The record 2010 performance was driven by an improvement in the level of the Company's core operating results, derived from increased revenues in both net interest income and non-interest income. The Company's 2010 net interest income increased by $4.2 million while its non-interest income reflected a $1.1 million improvement from the levels reported in the prior year. The higher level of net interest income was the result of both an 8% increase in the level of the Company's average earning assets, and a widening of the Company's tax-equivalent net interest margin to 3.98% (up from 3.95% in 2009). The increased non-interest income was largely attributable to an approximately $400 thousand increase in the gain from the sale of secondary market residential mortgage loans, and a $500 thousand increase in gains on the sale of other real estate.
Commenting on the Company's achievement of yet another record performance, Mark A. Schroeder, Chairman & CEO of German American, stated, "We are truly gratified that, in this our Company's 100
th anniversary year, we have been able to achieve this all-time record level of performance. In fact, the past three years have been the best three-year period in our history. This feat is truly remarkable in the face of the economic challenges our nation has faced during this period. The accomplishment of this achievement is due to the fiscal responsibility of our customers, the economic viability of the Southern Indiana communities we serve, and the commitment of our staff of dedicated financial professionals. We are extremely grateful to each of these important constituents for their contribution to our success."

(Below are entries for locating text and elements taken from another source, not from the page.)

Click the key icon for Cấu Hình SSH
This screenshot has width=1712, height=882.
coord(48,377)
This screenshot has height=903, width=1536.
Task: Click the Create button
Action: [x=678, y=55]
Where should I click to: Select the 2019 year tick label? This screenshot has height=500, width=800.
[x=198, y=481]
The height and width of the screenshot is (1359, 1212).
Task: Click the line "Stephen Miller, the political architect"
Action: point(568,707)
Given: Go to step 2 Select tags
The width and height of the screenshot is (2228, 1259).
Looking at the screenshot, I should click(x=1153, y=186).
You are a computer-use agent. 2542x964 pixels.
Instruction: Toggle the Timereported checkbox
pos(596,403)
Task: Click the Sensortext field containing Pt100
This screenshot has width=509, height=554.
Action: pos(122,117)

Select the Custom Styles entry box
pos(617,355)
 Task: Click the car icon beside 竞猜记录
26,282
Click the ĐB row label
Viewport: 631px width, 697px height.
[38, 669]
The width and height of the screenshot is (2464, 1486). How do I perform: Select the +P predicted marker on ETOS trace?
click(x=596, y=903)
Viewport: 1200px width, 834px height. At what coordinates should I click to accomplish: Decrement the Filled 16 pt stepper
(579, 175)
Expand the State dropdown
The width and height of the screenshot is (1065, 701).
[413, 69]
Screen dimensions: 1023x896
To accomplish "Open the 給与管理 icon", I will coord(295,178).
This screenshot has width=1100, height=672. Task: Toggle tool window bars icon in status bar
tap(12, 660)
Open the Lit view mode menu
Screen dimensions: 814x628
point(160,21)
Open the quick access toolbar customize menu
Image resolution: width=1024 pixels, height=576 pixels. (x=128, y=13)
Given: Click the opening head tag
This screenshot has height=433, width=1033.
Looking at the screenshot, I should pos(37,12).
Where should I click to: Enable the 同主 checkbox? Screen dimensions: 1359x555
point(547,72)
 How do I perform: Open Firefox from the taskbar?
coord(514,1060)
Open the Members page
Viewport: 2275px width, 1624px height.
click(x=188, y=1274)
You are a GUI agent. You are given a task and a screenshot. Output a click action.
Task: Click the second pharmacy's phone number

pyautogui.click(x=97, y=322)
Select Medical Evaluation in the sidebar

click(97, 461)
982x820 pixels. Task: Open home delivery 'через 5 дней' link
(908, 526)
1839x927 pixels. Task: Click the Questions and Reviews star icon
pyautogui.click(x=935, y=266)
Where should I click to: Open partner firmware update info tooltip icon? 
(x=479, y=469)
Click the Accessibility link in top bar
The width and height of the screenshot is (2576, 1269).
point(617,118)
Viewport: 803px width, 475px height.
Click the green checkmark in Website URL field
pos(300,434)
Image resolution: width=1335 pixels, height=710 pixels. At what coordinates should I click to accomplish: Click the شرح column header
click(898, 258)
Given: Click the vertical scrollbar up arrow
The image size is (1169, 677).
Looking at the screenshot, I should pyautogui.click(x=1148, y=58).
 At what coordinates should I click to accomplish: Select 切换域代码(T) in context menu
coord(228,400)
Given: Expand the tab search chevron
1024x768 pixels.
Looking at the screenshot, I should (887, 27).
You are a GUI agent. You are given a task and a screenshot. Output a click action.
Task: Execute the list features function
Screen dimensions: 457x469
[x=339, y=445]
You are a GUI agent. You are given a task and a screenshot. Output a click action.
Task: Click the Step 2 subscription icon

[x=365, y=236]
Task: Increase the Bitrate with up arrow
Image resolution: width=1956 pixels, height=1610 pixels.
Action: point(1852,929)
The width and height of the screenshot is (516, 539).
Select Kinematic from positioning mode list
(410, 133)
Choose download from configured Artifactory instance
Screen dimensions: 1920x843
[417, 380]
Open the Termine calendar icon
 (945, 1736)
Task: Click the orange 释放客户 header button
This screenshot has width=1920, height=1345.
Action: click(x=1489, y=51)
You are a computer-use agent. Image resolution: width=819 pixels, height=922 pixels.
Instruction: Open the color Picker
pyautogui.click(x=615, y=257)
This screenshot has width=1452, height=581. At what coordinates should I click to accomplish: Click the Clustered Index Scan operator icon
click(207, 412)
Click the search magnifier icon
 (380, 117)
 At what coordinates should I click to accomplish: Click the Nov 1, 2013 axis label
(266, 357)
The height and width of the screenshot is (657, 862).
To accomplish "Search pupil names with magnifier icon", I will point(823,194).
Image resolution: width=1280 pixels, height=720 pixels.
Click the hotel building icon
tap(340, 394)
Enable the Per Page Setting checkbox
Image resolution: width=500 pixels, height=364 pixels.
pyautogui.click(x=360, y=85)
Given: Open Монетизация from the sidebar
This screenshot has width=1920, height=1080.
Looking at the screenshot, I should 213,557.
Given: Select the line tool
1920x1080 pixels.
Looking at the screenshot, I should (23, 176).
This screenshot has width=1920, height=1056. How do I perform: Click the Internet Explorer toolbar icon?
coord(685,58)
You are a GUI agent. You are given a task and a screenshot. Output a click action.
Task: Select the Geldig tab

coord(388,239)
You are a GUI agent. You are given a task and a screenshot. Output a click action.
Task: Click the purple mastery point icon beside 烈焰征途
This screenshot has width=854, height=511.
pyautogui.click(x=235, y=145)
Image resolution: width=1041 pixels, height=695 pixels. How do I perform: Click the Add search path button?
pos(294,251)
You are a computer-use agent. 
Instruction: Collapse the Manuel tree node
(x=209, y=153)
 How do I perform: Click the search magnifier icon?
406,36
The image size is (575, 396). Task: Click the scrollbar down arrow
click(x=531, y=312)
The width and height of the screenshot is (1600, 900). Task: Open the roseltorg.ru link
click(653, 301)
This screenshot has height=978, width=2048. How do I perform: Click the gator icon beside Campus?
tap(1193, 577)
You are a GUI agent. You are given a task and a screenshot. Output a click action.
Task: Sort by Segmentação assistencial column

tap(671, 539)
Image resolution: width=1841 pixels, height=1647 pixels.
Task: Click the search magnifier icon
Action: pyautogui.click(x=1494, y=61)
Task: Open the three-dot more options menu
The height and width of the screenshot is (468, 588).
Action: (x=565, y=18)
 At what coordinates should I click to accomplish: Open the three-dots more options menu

Schroeder continued, "We are pleased with our prospects for continued success not only within our legacy markets, but also in our newest market presence in the Evansville, Indiana market area. Effective January 1, 2011, we finalized our previously reported acquisition of the Bank of Evansville, and now have 5 banking offices located throughout the Evansville market. We are excited about the opportunities our entry into this new market area will afford us not only within banking but also relative to the expansion of our insurance and investment lines of business."